[WORK INSTRUCTION]:
Return the listing exactly as it appears, but strip out the images.

[RECORDS SUPPLIED]:
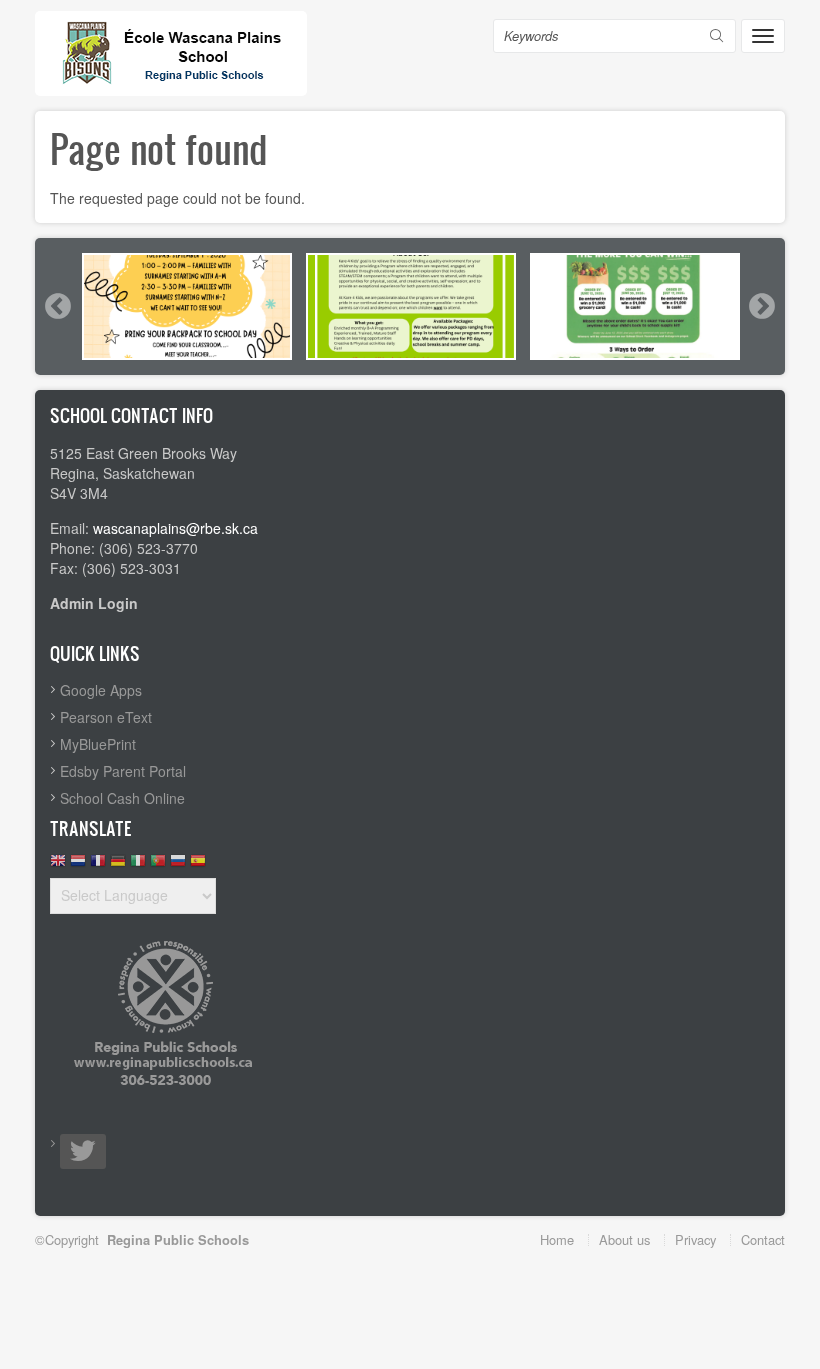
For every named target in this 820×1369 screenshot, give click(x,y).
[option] (187, 306)
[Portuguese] (158, 865)
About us (624, 1239)
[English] (58, 865)
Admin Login (94, 603)
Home (557, 1239)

[ANSWER SPACE]:
For every named target in this 820×1369 screenshot, give click(x,y).
[option] (187, 306)
[Portuguese] (158, 865)
About us (624, 1239)
[English] (58, 865)
Admin Login (94, 603)
Home (557, 1239)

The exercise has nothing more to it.